[Stored items]
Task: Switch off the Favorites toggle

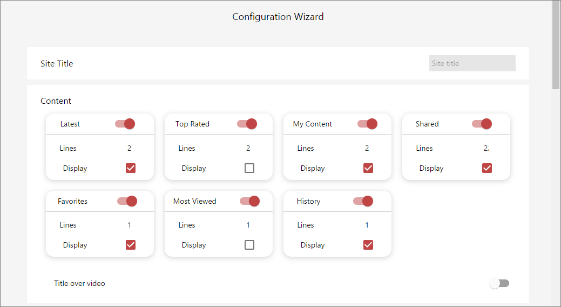Action: (127, 201)
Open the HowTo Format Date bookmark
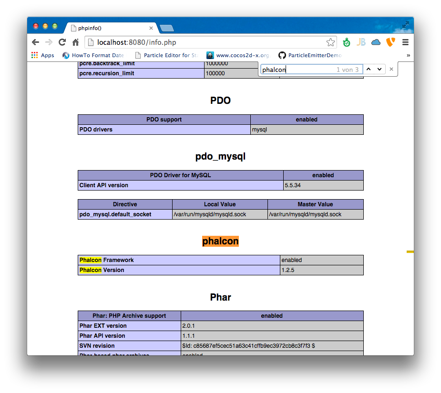The image size is (441, 393). [x=93, y=55]
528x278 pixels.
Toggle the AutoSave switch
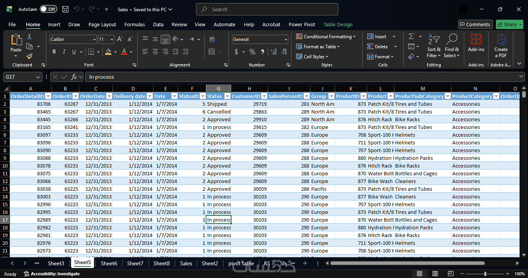(x=48, y=9)
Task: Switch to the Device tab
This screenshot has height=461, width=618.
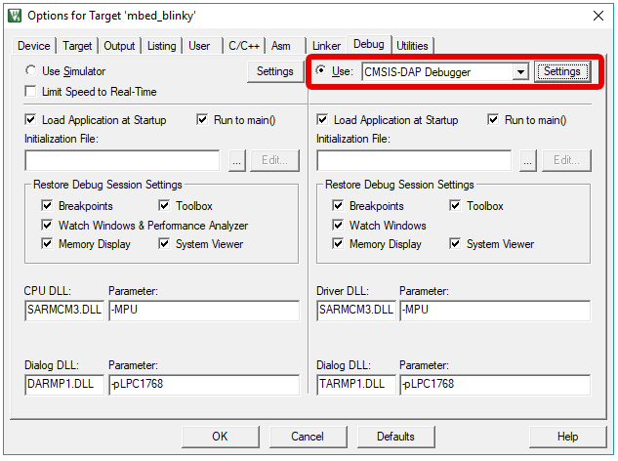Action: coord(34,46)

— What to do —
All lines from the one containing "Open the HowTo Format Date bookmark" to the last line of the data above, both included, should be printed exactly, and the pictures should not appear.

— Result for this task —
Open the HowTo Format Date bookmark
The image size is (441, 393). [x=93, y=55]
528x278 pixels.
Toggle the AutoSave switch
(x=48, y=9)
Task: Switch to the Device tab
This screenshot has height=461, width=618.
Action: coord(34,46)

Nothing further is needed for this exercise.